From Our Founder

I was asked one day in the airport as I was taking my grandson back home to Iowa, by three young men that saw the U.S. Air Force cap that I was wearing, “Sir you were in the Air Force what can you tell us because we are headed to Basic Training for the Air Force now?

I thought for a moment and then, having never thought of that I said “make your country proud, make your family proud and make yourself proud and comeback with no regrets.”

Later, after thinking about it I was a bit distraught because I wondered if I did them a disservice by saying those things.
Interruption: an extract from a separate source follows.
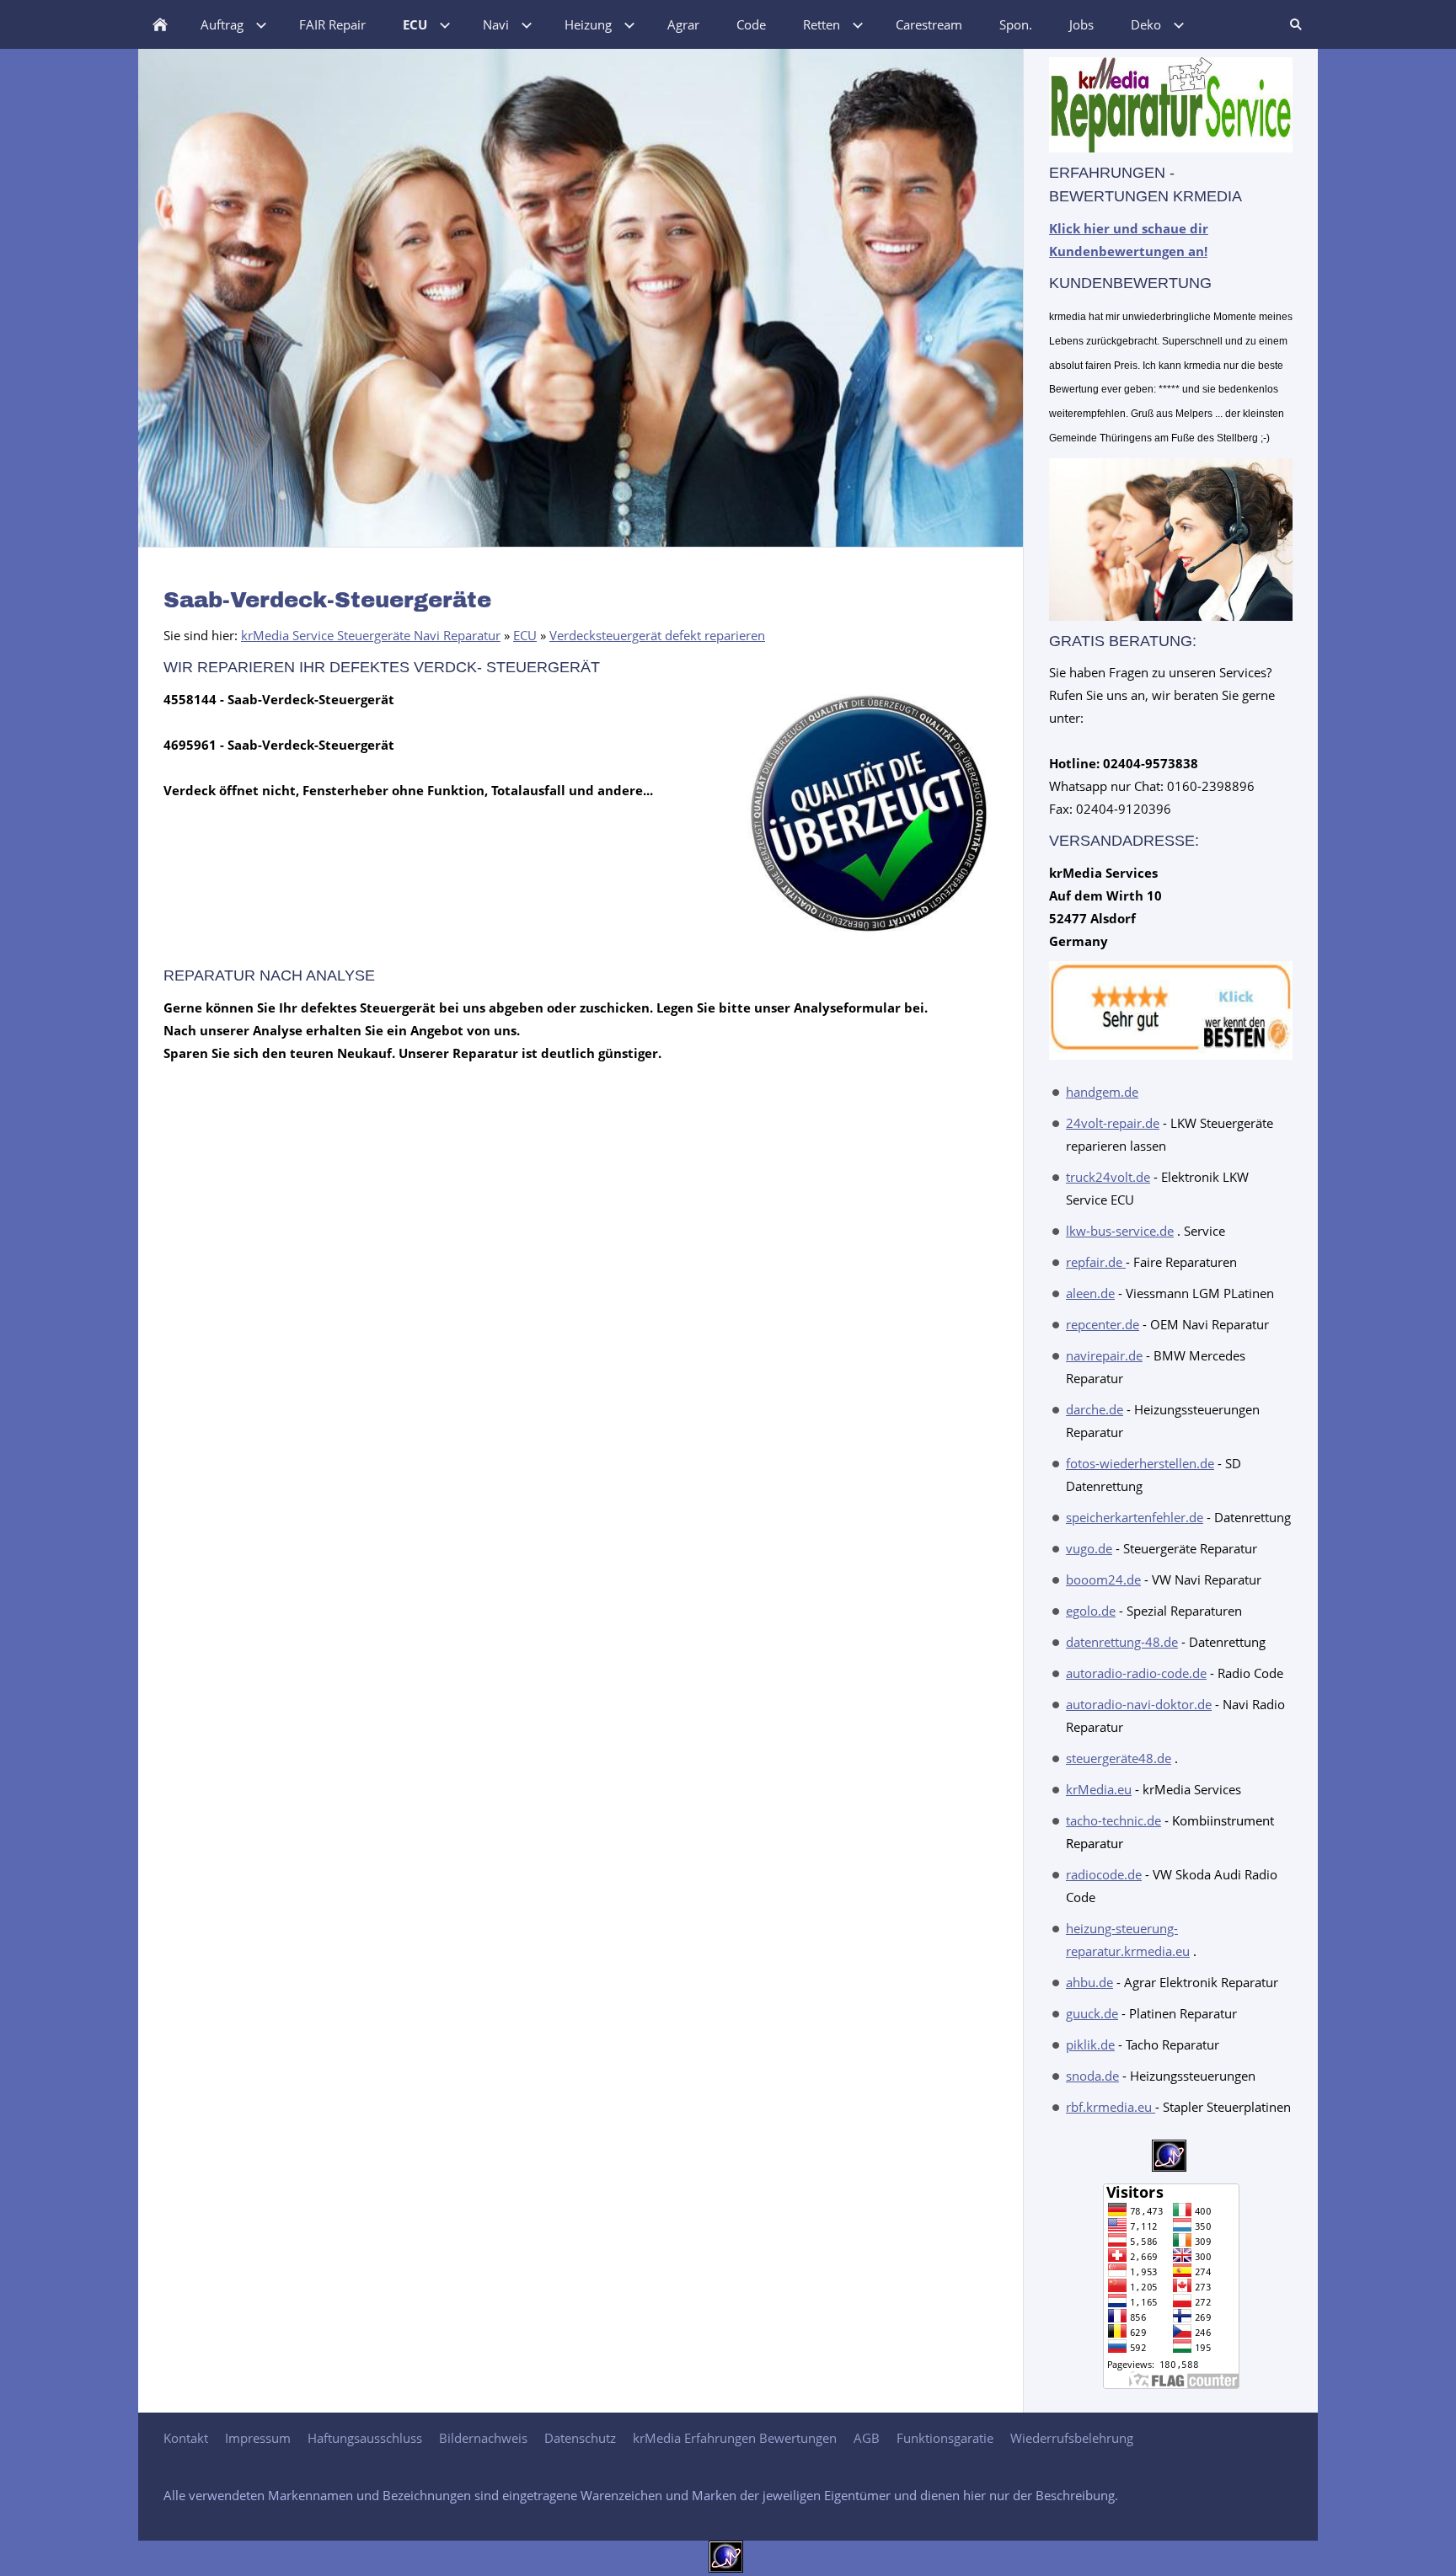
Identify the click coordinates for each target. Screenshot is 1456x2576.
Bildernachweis (483, 2437)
Here is why.

When you enter the military from day one the purpose and the intent is to internalize new soldiers and sailors to become military prepared individuals first and foremost. The more professional they get the more the purpose that they are being acclimated for becomes who they are.
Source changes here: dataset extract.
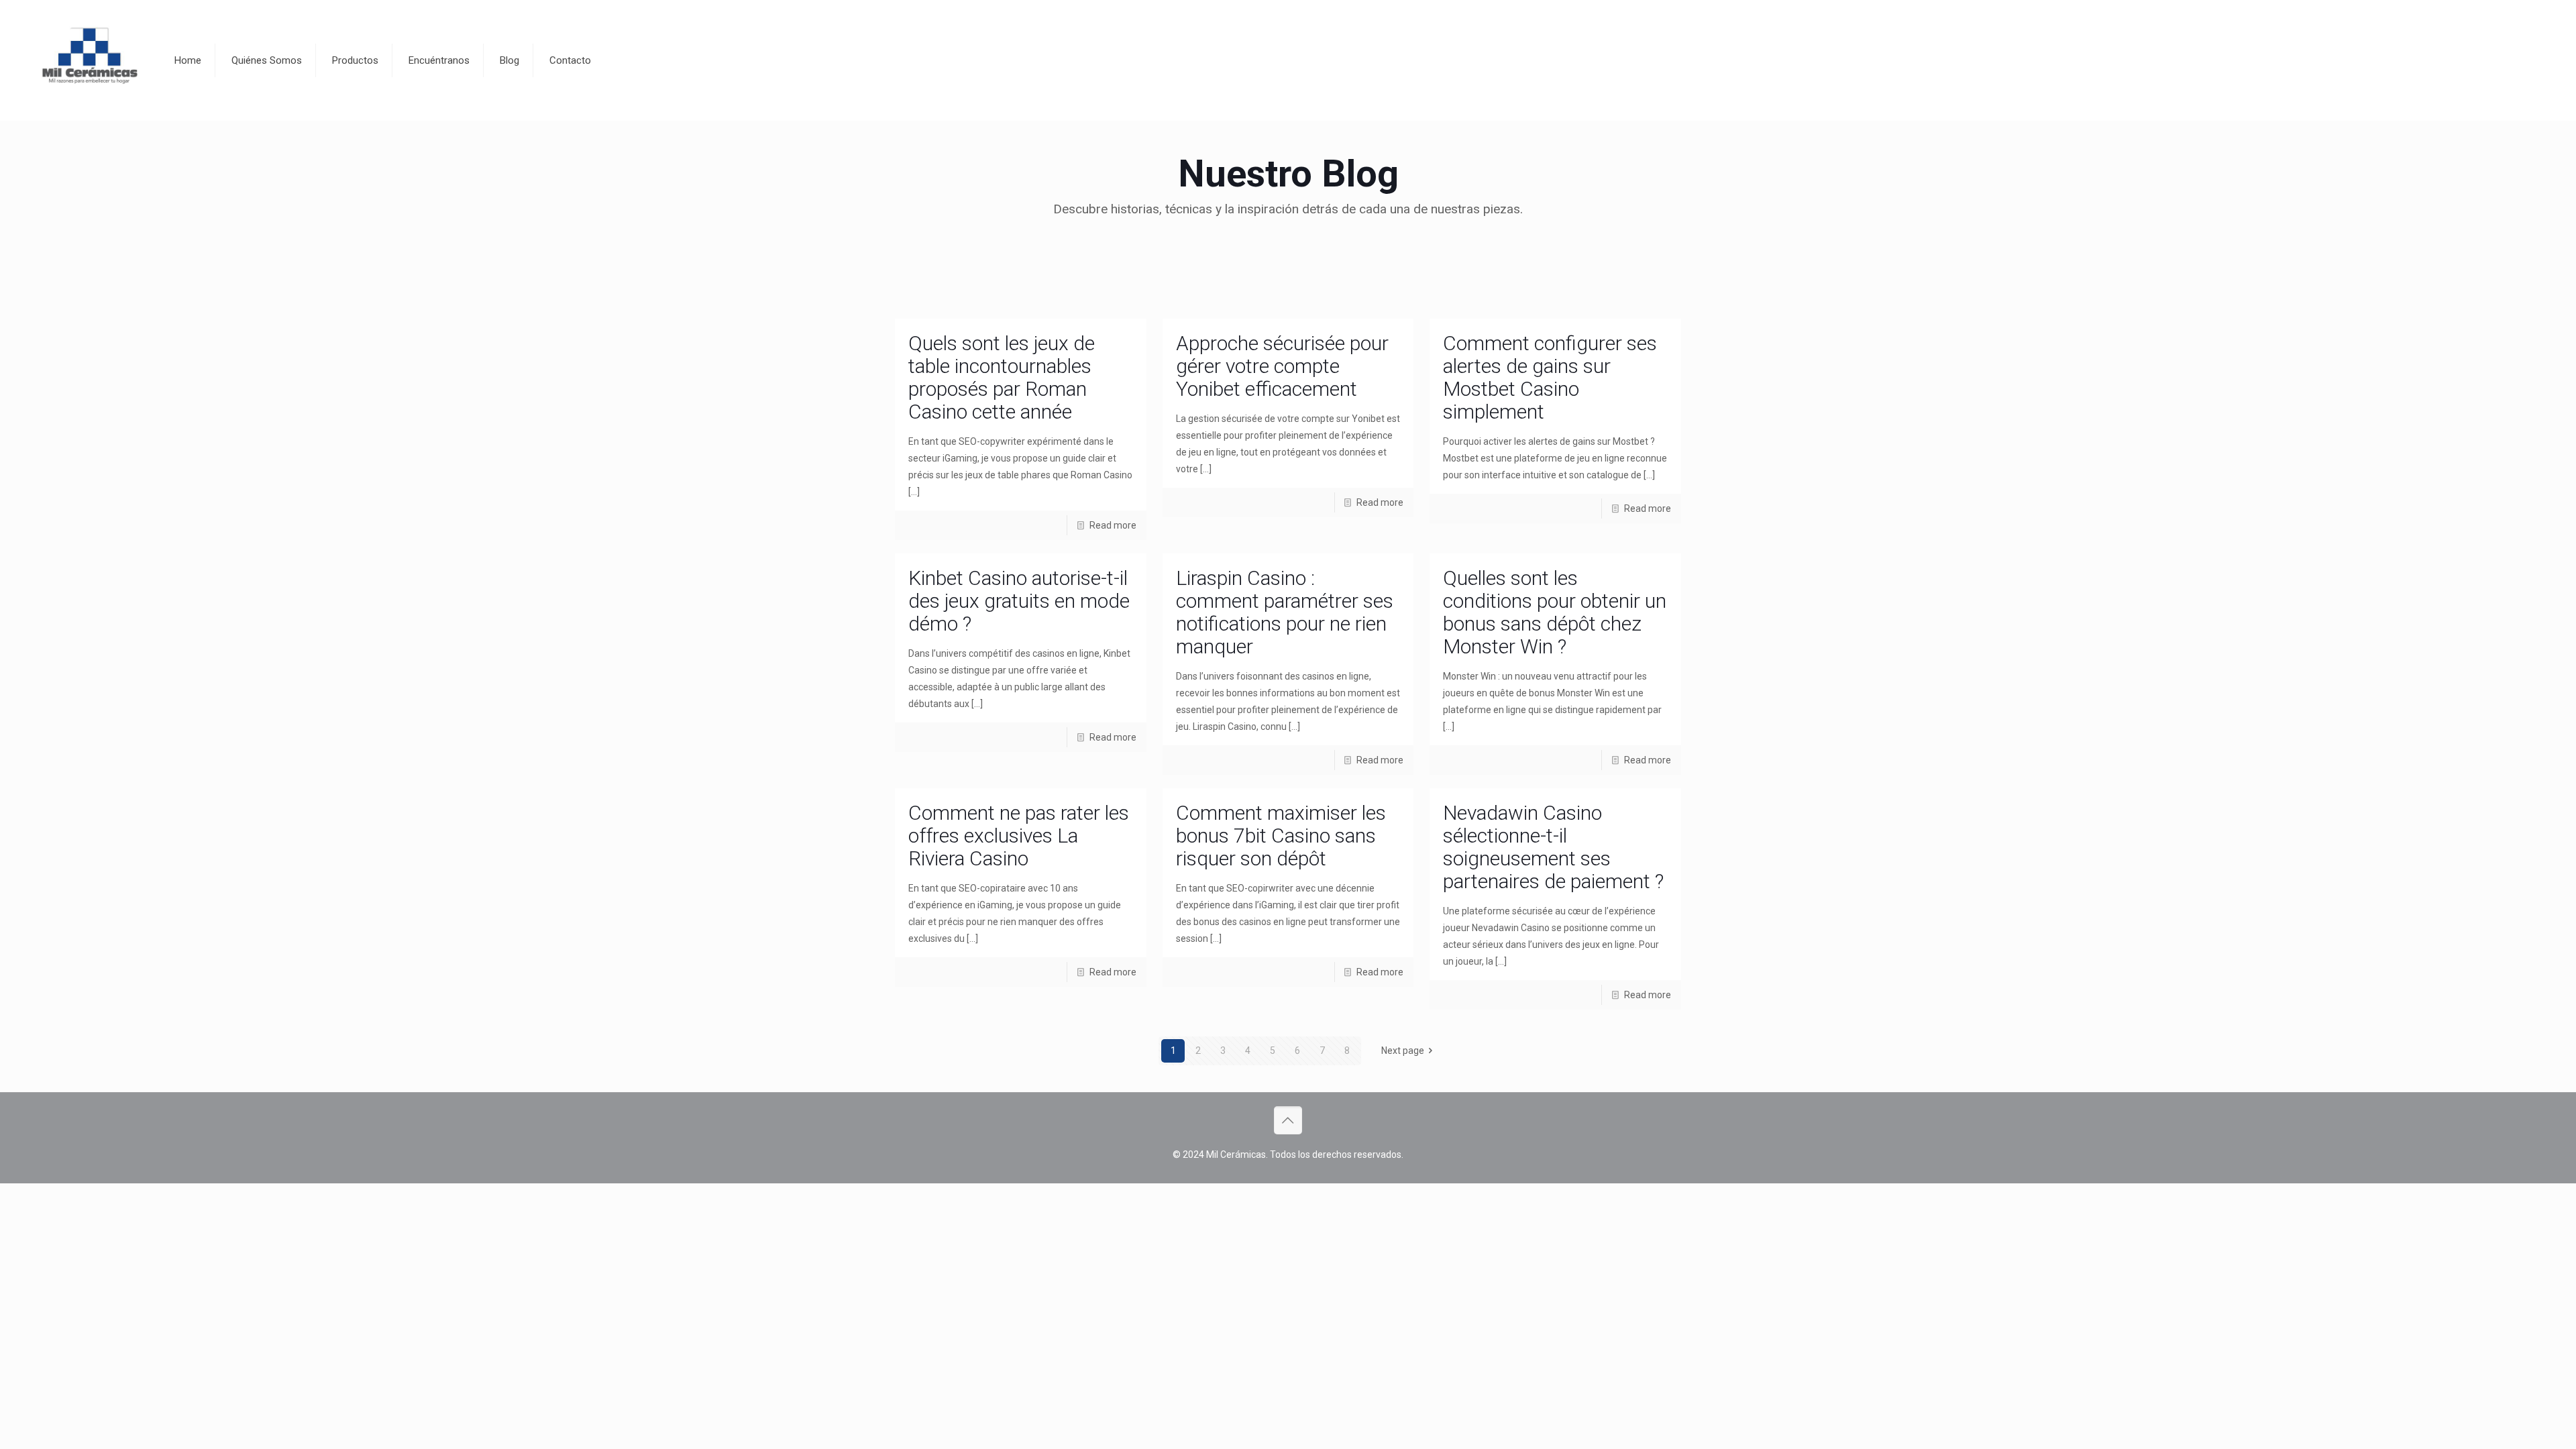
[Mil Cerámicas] (89, 60)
My fear was If I was telling them to suck it up no matter what which is what many of us, during my upbringing were told to do, to be considered tough because men are not supposed cry. I had not been diagnosed with Post-Traumatic Stress Disorder (PTSD), at that time myself.

I wasn’t sure then but for those that were harmed and disadvantaged the way that I was I not only have some things to tell them now, but a program to share with them as well.

In an interview when I became a volunteer with the Veterans Administration (VA), the statement “when they get a felony there is no more that can be done!”, came up and the hopelessness of that statement left me wholly incapable of movement for a moment.

No honorably discharged veteran should have those type constraints on their freedom, patriotism or valor as a hero. There must be a method to shield that away from harm, by all means.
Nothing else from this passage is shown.